1987 essay collection by Roland Barthes

Incidents is a 1987 collection of four essays by Roland Barthes. It was published posthumously by François Wahl, Barthes' literary executor.

==Summary==
In the first essay, La Lumiere du Sud-Ouest, first published in L'Humanité in 1977, Roland Barthes reflects on the South West of France, the Adour and Bayonne. The second essay, Incidents, written in 1969, details Barthes's holiday in Morocco, where he pays men and boys for sex. In Au Palace Ce Soir, the third essay, first published in issue 10 of Vogue-Hommes in May 1978, Barthes describes Le Palace, a fashionable theatre-house in Paris. The fourth essay, Soirées de Paris, is a diary from August to September 1979, where Roland Barthes admits to using male escorts as all his relationships have been disappointing to him.

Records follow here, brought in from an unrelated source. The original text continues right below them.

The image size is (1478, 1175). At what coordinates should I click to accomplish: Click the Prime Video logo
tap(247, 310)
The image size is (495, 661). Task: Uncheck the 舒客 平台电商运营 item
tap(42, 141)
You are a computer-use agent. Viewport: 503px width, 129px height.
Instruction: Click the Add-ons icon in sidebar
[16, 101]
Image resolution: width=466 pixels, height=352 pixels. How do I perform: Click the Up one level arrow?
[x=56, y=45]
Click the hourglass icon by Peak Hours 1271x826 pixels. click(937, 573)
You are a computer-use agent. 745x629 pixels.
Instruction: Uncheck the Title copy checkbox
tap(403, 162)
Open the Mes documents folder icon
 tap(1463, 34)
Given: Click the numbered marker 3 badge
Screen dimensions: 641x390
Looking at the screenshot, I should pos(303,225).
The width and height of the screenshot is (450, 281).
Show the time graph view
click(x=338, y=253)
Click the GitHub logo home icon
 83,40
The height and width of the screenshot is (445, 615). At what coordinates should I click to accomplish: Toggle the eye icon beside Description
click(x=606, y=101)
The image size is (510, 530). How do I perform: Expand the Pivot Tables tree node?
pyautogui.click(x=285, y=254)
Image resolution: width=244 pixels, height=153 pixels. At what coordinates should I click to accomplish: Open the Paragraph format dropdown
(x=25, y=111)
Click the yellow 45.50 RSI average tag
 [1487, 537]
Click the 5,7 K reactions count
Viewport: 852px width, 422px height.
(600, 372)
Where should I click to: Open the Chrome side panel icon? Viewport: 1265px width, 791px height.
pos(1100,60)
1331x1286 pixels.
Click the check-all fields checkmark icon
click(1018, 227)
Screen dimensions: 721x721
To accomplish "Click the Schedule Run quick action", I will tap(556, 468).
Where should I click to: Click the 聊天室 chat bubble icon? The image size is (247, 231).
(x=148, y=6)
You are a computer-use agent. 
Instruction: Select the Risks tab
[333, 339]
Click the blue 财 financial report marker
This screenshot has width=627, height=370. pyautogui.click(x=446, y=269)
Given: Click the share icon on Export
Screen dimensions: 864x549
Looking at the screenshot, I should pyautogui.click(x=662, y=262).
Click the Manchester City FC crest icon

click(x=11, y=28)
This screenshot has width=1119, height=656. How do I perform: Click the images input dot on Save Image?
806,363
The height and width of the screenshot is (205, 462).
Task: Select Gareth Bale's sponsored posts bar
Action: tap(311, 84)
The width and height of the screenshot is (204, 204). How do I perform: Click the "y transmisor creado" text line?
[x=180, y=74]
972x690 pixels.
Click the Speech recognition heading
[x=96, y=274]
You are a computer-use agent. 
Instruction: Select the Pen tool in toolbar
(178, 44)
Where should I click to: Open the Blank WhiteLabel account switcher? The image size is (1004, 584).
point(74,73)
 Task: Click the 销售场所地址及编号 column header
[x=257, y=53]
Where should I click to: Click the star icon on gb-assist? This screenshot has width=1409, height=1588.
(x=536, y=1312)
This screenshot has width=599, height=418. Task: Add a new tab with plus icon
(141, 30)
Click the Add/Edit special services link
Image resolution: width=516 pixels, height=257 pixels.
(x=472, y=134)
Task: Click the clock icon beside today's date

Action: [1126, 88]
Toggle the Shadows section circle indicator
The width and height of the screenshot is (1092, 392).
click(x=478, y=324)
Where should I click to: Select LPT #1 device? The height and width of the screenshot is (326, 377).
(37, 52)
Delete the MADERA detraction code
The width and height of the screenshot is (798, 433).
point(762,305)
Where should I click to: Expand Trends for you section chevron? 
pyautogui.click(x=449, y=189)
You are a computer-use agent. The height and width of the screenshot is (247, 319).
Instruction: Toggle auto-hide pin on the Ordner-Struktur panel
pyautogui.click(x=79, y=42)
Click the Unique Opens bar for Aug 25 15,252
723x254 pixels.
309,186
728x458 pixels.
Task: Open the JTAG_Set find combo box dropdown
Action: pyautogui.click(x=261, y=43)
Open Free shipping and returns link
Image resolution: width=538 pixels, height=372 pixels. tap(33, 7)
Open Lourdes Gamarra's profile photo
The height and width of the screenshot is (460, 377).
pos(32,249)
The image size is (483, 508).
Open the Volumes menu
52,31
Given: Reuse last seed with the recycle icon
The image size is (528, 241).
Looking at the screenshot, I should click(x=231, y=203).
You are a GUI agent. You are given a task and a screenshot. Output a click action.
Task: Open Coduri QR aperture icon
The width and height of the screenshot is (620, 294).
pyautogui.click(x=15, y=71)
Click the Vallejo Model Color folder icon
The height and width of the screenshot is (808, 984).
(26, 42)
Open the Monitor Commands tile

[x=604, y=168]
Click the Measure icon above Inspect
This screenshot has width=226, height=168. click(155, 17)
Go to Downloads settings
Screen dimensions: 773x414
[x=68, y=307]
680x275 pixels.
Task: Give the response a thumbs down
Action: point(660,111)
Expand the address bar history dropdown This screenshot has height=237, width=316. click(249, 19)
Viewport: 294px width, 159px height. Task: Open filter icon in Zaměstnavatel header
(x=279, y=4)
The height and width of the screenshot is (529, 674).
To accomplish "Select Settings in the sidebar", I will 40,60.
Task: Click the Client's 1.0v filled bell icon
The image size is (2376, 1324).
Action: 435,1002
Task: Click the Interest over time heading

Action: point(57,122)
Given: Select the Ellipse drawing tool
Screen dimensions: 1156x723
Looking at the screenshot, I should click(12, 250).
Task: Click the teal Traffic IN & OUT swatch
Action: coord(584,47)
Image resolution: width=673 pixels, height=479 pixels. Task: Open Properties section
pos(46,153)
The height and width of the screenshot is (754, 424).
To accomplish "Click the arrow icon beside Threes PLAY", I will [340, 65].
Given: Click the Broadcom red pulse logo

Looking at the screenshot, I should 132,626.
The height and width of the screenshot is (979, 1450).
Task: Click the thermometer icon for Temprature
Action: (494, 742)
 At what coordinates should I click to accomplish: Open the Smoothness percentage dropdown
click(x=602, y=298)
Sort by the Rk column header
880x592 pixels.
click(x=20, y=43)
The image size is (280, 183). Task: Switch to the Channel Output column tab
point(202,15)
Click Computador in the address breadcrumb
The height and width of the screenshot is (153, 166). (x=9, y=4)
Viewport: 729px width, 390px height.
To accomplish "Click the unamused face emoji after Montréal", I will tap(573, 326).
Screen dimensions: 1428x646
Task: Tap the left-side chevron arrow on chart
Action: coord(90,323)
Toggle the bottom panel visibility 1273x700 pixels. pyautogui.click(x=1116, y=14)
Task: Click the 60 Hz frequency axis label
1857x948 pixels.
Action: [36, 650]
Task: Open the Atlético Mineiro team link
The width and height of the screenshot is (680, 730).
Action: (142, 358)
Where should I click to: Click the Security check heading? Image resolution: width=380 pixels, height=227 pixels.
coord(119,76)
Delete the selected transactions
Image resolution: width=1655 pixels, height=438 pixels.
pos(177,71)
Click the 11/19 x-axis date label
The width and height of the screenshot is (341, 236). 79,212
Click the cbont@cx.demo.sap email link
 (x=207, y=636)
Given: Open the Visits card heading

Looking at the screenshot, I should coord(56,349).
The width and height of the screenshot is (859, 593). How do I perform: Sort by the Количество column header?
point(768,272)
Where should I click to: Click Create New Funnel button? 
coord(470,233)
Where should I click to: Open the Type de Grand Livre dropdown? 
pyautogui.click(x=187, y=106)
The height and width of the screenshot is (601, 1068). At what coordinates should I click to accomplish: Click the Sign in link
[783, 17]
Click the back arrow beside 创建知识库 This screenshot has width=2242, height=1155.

==Literary significance and criticism==
Although critics have questioned whether Roland Barthes intended to publish Incidents and Soirées de Paris, it has been argued that they have informed our reading of Barthes's oeuvre because of their explicit revelations of his homosexuality. Drawing upon these essays, D.A. Miller, in Bringing Out Roland Barthes, re-reads Barthes's oeuvre through a gay lens.

The essay Incidents has been compared to André Gide's Amyntas with its pastoral theme, although Gide writes about Tunisia and Algeria rather than Morocco. It has also been compared to Jean-Jacques Rousseau's Confessions.